--- About this exercise ---
In the lines from the one containing "is (1000, 583)." up to and including the one containing "coordinates (110, 68).", change "width and height" to "dimensions" and leave everything else as it is. Give back only those lines.

(Excerpts from a dataset)
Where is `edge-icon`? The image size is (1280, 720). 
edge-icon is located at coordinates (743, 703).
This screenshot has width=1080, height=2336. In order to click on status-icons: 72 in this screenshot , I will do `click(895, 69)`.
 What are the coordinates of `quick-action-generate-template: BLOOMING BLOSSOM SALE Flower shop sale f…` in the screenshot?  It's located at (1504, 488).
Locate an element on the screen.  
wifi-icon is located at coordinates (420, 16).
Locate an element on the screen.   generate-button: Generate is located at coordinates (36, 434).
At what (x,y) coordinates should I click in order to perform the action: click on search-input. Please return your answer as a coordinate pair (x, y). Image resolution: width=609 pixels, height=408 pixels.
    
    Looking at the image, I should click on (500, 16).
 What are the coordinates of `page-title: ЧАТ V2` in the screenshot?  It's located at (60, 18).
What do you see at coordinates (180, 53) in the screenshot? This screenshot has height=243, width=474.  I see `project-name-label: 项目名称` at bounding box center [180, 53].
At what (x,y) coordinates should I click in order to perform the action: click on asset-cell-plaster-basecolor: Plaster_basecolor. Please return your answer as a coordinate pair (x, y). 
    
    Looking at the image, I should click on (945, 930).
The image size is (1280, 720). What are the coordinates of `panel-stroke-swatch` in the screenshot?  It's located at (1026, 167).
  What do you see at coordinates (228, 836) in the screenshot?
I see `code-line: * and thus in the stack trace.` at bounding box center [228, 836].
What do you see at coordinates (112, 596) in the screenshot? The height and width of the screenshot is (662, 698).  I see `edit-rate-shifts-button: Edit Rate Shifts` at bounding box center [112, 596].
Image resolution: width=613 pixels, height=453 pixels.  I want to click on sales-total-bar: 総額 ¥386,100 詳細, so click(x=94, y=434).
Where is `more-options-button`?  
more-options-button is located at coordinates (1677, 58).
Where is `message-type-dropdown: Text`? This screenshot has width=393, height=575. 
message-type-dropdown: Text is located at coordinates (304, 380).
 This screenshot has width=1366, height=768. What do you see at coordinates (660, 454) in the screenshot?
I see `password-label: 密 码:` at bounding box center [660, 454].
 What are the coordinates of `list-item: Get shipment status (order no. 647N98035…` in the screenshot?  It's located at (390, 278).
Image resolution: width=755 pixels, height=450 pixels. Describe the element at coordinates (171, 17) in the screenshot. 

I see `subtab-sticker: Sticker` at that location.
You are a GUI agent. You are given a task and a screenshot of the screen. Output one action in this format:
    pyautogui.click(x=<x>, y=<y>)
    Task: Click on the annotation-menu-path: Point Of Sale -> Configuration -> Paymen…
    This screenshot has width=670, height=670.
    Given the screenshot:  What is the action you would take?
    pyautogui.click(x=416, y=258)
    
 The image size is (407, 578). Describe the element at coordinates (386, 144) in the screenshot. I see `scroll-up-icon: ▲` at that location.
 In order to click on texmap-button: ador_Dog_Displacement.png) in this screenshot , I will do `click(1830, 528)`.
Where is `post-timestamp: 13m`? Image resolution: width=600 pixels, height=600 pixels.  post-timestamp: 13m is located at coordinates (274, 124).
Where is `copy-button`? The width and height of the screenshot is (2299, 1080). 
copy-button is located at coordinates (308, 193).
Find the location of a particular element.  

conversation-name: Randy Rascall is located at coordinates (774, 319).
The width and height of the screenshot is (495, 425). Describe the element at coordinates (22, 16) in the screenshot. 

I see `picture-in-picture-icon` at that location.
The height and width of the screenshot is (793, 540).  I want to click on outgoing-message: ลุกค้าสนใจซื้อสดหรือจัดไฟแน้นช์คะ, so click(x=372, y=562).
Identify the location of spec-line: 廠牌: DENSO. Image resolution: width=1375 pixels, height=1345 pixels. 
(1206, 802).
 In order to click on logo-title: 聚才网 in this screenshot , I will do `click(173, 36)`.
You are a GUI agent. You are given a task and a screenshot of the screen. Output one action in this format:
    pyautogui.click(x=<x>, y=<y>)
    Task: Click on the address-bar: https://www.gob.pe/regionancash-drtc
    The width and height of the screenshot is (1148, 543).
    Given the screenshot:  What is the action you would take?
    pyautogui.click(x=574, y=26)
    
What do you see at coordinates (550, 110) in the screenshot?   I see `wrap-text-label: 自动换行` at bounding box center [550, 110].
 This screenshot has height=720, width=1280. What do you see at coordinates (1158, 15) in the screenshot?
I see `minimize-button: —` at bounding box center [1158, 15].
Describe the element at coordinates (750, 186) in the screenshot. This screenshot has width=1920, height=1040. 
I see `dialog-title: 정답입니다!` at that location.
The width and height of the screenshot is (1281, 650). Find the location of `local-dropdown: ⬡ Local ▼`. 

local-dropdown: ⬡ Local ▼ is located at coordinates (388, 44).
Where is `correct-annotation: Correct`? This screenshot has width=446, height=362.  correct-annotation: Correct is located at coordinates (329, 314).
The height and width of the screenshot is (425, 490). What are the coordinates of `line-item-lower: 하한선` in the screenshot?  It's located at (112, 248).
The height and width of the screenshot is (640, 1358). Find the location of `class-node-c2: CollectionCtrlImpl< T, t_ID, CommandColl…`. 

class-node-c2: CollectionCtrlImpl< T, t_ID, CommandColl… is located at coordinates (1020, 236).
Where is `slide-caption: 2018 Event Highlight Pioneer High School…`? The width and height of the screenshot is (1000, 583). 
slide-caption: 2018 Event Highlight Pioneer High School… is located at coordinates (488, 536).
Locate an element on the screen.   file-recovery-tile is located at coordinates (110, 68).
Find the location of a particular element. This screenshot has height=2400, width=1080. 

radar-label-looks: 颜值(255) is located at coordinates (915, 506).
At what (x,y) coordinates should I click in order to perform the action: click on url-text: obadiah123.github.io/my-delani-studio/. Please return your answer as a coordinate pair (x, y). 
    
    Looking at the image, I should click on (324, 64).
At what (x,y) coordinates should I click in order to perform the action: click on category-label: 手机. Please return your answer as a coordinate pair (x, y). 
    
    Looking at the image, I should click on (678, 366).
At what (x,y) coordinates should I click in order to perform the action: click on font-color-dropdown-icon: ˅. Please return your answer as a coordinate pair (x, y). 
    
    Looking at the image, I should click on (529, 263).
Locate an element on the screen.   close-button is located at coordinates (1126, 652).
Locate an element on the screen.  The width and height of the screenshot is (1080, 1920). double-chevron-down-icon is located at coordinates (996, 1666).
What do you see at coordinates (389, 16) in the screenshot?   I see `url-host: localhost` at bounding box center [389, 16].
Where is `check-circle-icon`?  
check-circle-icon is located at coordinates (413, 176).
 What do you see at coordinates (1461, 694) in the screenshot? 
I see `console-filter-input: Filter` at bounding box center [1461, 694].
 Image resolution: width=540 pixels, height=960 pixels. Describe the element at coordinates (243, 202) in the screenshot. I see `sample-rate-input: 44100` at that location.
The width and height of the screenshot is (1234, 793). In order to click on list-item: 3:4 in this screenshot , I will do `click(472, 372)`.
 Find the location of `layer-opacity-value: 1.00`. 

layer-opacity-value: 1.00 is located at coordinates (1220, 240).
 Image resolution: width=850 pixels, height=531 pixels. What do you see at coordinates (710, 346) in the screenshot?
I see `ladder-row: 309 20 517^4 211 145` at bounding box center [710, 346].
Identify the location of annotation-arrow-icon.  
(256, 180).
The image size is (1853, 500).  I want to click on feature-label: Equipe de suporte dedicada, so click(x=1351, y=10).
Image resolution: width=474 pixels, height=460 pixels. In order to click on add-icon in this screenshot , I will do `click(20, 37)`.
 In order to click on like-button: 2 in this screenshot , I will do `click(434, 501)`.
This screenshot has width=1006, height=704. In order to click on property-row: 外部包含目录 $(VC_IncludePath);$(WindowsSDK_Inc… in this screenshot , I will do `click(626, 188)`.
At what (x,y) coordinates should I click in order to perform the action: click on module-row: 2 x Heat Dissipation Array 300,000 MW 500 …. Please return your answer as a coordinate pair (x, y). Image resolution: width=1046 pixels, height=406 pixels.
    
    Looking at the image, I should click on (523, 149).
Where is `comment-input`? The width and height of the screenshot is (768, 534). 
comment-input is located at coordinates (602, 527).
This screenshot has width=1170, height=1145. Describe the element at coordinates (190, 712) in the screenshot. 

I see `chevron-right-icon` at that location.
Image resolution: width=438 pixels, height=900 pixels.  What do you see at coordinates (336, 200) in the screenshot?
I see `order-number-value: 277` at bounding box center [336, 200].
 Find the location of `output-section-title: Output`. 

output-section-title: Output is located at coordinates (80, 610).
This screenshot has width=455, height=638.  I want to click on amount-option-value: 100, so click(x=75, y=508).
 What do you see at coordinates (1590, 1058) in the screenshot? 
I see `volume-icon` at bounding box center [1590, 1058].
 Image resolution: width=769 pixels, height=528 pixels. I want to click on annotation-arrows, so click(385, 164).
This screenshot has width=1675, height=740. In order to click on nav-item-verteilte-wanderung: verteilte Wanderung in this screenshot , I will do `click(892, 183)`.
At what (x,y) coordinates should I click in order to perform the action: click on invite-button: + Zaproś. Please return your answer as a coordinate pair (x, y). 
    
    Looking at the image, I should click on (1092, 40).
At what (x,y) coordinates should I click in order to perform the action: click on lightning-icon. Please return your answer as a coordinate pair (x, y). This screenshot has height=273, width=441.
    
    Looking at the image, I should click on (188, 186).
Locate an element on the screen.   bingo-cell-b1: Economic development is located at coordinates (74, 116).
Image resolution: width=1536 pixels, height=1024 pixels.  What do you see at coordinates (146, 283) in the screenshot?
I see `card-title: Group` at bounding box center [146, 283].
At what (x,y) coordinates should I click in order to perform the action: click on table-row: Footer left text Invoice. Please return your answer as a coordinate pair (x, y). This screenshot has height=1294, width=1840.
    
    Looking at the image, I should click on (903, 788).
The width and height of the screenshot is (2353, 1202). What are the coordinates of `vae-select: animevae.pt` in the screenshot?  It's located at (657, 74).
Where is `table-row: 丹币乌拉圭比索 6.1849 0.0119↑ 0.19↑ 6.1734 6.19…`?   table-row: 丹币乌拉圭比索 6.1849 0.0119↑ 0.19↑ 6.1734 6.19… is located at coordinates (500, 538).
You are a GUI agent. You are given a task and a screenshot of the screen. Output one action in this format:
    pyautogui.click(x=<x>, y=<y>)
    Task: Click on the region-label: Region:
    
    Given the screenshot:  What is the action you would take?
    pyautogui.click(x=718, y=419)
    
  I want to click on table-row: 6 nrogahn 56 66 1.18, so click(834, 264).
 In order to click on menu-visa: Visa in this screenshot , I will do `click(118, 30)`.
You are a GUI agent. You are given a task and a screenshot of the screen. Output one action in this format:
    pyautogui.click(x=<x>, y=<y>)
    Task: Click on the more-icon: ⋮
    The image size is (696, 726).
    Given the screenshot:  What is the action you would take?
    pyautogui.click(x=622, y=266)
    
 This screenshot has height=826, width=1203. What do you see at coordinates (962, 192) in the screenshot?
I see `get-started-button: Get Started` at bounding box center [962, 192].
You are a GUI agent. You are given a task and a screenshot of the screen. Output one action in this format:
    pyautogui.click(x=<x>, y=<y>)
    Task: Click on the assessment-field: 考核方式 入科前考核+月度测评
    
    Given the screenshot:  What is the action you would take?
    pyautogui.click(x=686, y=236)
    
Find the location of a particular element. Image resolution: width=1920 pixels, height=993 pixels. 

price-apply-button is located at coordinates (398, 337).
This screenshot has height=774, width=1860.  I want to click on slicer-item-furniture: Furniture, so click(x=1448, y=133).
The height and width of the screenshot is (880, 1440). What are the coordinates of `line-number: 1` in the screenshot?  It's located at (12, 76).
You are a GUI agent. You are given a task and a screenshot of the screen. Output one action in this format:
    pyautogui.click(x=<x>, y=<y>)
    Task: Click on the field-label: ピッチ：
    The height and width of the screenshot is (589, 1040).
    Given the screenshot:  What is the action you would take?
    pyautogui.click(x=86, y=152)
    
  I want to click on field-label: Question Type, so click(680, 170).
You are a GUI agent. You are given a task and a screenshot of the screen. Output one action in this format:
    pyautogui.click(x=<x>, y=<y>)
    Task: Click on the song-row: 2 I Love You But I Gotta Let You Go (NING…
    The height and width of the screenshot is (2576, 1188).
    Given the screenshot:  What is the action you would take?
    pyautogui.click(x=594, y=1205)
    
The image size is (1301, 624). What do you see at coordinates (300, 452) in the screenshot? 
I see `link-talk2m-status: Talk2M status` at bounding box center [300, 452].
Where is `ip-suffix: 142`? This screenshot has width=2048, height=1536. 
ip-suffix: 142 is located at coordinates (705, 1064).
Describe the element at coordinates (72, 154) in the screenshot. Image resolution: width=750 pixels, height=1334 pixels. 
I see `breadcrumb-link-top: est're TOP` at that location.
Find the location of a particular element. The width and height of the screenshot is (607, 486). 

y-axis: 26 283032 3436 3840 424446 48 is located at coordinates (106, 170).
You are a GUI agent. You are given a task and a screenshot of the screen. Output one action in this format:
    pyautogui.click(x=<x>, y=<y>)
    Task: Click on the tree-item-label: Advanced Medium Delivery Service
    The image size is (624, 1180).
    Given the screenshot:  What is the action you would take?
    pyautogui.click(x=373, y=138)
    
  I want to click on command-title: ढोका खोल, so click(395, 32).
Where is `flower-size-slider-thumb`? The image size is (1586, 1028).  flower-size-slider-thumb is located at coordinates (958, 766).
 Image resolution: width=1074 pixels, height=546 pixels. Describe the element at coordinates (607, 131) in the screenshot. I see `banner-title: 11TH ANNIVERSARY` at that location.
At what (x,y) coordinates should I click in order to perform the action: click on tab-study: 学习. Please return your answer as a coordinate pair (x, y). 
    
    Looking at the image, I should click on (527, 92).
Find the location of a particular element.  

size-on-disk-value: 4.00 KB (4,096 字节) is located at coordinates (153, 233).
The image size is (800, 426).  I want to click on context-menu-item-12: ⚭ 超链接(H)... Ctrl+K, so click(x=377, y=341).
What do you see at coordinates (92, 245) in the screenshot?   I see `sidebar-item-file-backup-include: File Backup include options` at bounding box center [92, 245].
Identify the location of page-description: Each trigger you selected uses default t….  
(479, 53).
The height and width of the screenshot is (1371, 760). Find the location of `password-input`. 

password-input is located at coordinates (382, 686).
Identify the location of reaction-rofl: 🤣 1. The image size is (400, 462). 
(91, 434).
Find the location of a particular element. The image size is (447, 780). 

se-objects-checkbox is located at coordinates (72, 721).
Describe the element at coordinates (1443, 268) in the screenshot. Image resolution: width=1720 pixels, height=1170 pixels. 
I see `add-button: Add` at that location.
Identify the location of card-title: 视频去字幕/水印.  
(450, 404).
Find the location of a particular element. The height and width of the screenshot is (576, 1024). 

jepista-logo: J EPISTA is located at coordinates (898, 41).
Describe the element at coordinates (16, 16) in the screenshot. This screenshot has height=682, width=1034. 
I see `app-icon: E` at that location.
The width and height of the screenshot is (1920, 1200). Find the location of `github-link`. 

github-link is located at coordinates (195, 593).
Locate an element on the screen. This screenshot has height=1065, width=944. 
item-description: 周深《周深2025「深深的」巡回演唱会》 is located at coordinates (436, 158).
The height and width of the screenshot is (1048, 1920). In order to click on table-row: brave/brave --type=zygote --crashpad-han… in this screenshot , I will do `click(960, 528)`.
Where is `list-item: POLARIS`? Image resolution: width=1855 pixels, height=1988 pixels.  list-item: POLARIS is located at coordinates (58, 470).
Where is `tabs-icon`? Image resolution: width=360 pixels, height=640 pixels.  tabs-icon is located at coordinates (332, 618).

--- Solution for this exercise ---
Where is `slide-caption: 2018 Event Highlight Pioneer High School…`? The dimensions of the screenshot is (1000, 583). 
slide-caption: 2018 Event Highlight Pioneer High School… is located at coordinates (488, 536).
Locate an element on the screen.   file-recovery-tile is located at coordinates (110, 68).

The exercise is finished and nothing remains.